All you need to know as a gambler is that chance and probability ARE the same and that you have no influence on either no matter what you think and no matter how hard you pray.
Unfortunately, my university textbook on probability didn't talk much about chance.
My take on it is that the two words, chance and probability, basically describe the same thing but also two distinctly different things.
Chance describes the situation in which things are not predetermined. You flip a coin or roll dice. Nobody knows ahead of time the outcome of such events, therefore the outcome is up to chance.
There is another situation, one alluded to at least twice by Gene Roddenberry [FOOTNOTE]:
stochastic processes. The idea is that the physical universe is so deterministic that if we were to know
all the factors and variables to a problem then we would always know the outcome. For example, let's take rolling two standard dice; eg, the outcome of rolling two cubes with differently numbered unique dots on each side with certain given initial orientations, intimate details of their construction, etc. If we were to know all those many factors (which is humanly impossible), then those processes would all be deterministic, no chance involved.

Things to do:
a – For each statement below, say whether it agrees with the chance and probability passage, giving yes or no and quoting the deciding words. (i) The writer's university textbook on probability discussed chance at length. (ii) Flipping a coin is offered as an example of something whose outcome nobody knows ahead of time. (iii) The writer says that knowing all the factors involved in rolling two dice is humanly possible.
b – Please resume the chance and probability passage after its final sentence.
The records that come next have no connection to the chance and probability passage.

Information supplied:
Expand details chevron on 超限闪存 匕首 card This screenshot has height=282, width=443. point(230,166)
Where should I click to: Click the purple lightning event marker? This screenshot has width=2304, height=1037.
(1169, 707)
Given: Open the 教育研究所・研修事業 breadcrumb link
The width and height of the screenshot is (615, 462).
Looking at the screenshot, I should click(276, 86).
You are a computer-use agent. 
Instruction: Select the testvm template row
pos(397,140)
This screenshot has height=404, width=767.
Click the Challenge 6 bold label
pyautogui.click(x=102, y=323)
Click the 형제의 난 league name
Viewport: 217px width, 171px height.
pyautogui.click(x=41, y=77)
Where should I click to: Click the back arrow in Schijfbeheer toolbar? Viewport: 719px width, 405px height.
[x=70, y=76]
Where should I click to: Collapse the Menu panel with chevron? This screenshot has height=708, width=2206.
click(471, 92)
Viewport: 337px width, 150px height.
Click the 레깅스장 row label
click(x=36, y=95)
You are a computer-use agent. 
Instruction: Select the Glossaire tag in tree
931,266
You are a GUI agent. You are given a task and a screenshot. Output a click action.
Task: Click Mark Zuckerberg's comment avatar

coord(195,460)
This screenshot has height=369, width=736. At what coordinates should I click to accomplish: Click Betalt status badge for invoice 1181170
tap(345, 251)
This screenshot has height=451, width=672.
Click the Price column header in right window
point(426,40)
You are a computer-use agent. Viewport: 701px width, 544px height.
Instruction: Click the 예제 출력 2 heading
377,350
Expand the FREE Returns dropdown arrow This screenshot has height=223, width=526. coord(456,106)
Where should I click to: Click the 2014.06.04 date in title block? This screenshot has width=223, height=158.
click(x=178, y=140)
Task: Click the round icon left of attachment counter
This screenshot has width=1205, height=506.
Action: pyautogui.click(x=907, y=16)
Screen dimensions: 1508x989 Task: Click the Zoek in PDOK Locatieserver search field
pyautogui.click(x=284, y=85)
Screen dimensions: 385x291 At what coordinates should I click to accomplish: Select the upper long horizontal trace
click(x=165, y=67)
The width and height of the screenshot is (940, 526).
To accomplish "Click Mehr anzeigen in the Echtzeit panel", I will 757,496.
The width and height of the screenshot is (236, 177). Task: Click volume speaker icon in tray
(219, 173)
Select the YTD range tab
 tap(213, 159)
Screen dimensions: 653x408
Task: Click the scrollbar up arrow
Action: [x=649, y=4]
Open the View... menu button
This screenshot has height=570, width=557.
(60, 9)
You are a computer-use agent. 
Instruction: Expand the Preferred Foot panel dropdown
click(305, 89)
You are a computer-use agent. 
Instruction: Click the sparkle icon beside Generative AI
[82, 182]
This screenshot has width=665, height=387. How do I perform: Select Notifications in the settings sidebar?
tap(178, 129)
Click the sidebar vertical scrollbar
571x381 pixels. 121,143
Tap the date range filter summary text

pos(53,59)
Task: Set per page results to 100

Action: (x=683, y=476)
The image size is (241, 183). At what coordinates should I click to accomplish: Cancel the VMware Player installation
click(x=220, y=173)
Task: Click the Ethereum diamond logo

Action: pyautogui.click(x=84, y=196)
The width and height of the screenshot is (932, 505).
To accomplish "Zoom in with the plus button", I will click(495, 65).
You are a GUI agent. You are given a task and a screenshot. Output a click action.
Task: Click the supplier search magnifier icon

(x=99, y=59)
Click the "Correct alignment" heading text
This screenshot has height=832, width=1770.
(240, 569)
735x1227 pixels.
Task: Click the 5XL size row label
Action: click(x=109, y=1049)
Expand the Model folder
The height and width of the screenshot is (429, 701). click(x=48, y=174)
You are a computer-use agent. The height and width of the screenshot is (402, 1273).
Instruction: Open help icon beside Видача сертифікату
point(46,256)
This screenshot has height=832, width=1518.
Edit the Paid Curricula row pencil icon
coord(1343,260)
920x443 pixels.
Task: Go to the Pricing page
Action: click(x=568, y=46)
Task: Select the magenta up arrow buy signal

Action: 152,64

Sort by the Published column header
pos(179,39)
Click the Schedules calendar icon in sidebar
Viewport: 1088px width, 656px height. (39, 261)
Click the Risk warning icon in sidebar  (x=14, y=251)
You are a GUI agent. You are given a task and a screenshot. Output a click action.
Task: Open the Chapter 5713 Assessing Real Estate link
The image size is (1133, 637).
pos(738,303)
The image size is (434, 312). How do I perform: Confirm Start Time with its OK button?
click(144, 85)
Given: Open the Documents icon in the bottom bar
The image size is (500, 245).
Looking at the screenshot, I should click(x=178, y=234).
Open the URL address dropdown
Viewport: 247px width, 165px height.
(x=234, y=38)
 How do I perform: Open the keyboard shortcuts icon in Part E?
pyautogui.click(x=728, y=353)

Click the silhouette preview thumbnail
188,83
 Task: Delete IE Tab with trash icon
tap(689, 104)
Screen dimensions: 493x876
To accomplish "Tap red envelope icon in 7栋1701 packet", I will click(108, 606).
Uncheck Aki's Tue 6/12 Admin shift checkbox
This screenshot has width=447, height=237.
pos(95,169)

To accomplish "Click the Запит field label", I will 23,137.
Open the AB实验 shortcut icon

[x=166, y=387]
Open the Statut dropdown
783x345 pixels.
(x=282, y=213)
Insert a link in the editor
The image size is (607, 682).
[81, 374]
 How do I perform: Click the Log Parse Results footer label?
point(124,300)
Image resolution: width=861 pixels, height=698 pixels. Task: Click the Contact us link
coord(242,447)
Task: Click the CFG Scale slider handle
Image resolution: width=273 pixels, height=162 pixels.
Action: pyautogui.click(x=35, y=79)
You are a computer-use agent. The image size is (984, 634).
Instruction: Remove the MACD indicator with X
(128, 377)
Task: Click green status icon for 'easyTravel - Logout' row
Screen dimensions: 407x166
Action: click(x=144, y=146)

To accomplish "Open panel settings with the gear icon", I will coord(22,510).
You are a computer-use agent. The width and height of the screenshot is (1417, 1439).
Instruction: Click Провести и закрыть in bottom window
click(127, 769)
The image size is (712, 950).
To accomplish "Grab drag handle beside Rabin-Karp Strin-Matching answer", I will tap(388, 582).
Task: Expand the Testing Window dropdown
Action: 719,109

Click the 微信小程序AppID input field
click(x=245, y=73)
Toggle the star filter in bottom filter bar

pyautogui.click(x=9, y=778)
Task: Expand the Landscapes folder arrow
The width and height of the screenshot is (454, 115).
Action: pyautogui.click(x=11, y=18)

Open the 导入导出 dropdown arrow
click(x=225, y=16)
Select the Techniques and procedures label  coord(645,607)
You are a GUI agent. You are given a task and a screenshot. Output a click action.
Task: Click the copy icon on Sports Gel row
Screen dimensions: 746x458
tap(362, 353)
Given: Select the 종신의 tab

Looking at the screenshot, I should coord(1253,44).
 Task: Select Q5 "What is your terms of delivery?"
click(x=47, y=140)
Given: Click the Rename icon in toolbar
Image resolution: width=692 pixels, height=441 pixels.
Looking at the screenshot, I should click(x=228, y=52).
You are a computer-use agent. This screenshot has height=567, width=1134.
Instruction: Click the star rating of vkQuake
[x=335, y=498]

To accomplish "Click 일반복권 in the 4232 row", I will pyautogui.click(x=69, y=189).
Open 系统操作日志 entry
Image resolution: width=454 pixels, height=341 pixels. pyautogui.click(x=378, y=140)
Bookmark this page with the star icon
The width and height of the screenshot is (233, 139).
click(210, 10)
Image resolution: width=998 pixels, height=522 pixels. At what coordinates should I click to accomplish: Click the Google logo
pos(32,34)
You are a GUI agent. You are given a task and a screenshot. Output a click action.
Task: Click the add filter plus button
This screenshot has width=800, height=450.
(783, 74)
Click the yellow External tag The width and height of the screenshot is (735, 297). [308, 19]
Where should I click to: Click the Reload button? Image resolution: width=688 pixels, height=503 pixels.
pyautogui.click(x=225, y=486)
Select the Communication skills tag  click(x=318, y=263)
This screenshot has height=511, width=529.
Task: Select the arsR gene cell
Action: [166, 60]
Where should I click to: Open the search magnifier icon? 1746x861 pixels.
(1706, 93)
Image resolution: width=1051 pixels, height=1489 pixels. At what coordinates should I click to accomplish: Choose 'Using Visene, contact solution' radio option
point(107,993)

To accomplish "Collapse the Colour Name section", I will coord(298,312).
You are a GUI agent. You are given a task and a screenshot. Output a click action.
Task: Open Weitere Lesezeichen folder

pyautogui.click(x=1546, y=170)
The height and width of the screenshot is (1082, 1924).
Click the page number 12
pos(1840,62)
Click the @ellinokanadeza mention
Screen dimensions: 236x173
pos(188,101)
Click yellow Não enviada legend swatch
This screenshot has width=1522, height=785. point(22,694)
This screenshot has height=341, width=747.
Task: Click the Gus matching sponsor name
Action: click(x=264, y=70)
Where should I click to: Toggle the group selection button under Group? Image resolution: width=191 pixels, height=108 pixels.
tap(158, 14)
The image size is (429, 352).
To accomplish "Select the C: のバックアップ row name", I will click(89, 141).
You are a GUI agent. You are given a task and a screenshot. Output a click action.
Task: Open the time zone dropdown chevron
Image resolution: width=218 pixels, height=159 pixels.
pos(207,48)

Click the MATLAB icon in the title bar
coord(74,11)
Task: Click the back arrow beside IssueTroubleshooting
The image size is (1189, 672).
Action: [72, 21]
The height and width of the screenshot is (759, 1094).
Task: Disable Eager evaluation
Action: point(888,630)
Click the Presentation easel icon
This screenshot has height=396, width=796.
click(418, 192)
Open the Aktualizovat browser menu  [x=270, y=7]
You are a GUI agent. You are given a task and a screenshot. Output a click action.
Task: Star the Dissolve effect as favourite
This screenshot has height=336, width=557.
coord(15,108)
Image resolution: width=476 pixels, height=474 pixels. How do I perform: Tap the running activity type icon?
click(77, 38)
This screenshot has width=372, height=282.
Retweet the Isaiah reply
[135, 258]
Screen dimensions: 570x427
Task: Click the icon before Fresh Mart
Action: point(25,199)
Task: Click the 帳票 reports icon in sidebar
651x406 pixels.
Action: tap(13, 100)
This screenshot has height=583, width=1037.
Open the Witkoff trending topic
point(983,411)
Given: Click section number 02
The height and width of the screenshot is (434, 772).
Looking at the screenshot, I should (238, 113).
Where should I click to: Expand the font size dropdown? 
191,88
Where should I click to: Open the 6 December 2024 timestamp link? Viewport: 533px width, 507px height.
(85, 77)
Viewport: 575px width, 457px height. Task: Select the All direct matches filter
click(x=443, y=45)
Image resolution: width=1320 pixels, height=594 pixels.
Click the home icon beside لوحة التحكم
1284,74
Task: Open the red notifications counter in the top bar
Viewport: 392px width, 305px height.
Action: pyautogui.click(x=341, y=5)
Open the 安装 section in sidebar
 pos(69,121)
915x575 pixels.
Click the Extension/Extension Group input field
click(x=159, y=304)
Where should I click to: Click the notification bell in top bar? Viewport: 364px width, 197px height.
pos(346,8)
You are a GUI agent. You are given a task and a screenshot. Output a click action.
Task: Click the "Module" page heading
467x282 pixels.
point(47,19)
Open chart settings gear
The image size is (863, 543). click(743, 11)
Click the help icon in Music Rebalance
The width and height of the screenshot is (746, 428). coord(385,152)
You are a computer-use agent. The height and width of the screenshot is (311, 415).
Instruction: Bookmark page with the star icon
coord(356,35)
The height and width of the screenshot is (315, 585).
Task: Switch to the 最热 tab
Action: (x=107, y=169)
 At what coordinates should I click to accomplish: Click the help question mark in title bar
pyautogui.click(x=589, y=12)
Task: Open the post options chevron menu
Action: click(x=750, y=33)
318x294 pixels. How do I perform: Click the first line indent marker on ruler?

Answers by task:
a –
(i) No: "my university textbook on probability didn't talk much about chance."
(ii) Yes: "You flip a coin or roll dice. Nobody knows ahead of time the outcome of such events"
(iii) No: "(which is humanly impossible)"

b –
But since we cannot possibly know all those many different factors
BTW, to delve into just some of the variables to think of when making dice, look into that work of retired USAF enlisted and wargamer,
Lou Zocchi of GameScience.
[FOOTNOTE]
Gene Roddenberry created two different story-lines about androids that I am aware of: Androids CDR Data and Questor of
The Questor Tapes (1974). Both androids performed the exact same task (Data in
The Royale (S2E12--1989March27)).
In both scenes, the android finds himself at a craps table and must win the toss. Both androids input all possible factors (including the feel of the craps table), perform the calculations, and make the winning toss.
The idea of stochastics is that such computations are beyond our ability to perform them, so they are better dealt with as probabilistic.